Dr. Tami Bond of the University of Illinois, Urbana Champaign, estimates the sources of black carbon emissions as follows:

  • 42% Open biomass burning (forest and savanna burning)
  • 18% Residential biofuel burned with traditional technologies
  • 14% Diesel engines for transportation
  • 10% Diesel engines for industrial use
  • 10% Industrial processes and power generation, usually from smaller boilers
  • 6% Residential coal burned with traditional technologies

Jacobson goes on to say that "About half of the U.S. black carbon in particles smaller than [PM2.5] is from fossil fuel sources.  The rest is from area sources; agricultural fires, structural fires, slash/prescribed burning forest wildfires, unpaved road dust, paved road dust, and construction dust, according to the 2002 U.S. National Emissions Inventory."

He doesn't even mention wood as an energy source.  Why?, because it represents a tiny fraction of U.S. soot emissions, much less the global total.

The use of wood fuel is widely considered to be 'carbon neutral' because trees absorb carbon dioxide when they grow and release about the same amount back to the atmosphere whether they are burned for heating or die and rot in the forest.  It follows, therefore, that when firewood is used to displace the burning of fossil fuels, a net reduction in greenhouse gases results.  Although wood heating is not strictly carbon neutral because of fossil fuel inputs to firewood production and transportation, and because some by-products of combustion such as methane and soot have global warming potential, on balance wood still has a far lower global warming impact than the fossil fuels oil, gas and coal.

Political strategists preach that it is more effective to attack your opponent's strengths than to focus on their weaknesss.  That is why the anti-wood burning web sites and commentators have seized on the issue of black carbon emissions to argue that burning wood to heat homes causes global warming.  To make this argument, however, they have misinterpreted the available scientific data.

This page, titled Why burning wood is not 'green' or 'Carbon Neutral', is a listing of articles purporting to challenge the claim that wood heating in a North American context is carbon neutral.

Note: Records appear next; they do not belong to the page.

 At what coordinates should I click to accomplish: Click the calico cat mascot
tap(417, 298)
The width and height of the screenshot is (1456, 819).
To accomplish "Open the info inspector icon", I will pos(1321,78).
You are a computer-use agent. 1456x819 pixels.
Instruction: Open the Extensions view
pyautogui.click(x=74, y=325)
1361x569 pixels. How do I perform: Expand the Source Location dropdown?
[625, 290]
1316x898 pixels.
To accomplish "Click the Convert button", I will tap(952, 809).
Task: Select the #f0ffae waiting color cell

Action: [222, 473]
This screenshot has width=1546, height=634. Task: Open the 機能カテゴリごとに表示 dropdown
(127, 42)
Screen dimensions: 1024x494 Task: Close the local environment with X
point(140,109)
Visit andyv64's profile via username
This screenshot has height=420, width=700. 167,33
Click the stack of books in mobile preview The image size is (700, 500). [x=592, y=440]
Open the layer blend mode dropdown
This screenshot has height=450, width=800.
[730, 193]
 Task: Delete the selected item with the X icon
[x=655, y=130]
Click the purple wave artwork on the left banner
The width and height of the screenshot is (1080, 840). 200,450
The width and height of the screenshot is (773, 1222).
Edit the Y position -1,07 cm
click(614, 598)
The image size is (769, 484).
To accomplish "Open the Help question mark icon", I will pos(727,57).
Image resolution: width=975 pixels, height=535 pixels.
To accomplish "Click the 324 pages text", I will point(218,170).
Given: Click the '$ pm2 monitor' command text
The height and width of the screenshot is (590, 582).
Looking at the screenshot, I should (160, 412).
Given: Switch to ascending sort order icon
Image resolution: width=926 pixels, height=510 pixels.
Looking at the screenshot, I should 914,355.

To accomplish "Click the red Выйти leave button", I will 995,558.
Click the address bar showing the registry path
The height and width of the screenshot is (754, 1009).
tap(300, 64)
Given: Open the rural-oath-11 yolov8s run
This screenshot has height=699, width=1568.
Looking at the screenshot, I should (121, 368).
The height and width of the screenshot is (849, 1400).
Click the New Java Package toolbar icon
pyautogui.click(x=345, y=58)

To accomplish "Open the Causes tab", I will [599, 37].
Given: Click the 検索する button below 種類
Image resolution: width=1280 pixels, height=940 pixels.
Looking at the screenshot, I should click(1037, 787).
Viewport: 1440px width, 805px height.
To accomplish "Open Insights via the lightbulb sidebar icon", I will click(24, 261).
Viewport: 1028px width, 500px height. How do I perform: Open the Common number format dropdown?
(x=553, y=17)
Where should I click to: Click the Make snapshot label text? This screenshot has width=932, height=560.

Even though wood energy as used in North America is a very small contributor to total soot emissions, it is still important to minimize all causes of global warming.  Advanced technology, EPA certified, wood heaters cut emissions from an average of 25 to 40 grams of particulates per hour to an average of 2 to 5 g/h.  Soot is a component of these particulate emissions.

According to V. Ramanathan of the Scripps Institution of Oceanography at the University of California at San Diego, another of the main researchers into the role of black carbon (BC) in global warming, "In the atmosphere, black carbon aerosols are mixed with sulfates and organics and it is not straight forward to untangle the effect of black carbon from that of the mixed (black carbon and others) aerosol.  Thus most if not all of the published estimates of black carbon are derived from models."

While there is little dispute that BC has a climate-changing effect, there continues to be uncertainty about several aspects such as the total amounts, their distribution and relative effects.  Currently it is not possible to be definitive about the exact contribution that soot from residential wood heating has to its global warming potential.  It is clear, however, that as practiced in North American and using EPA certified appliances, wood heating has lower global warming potential than any other fuel source.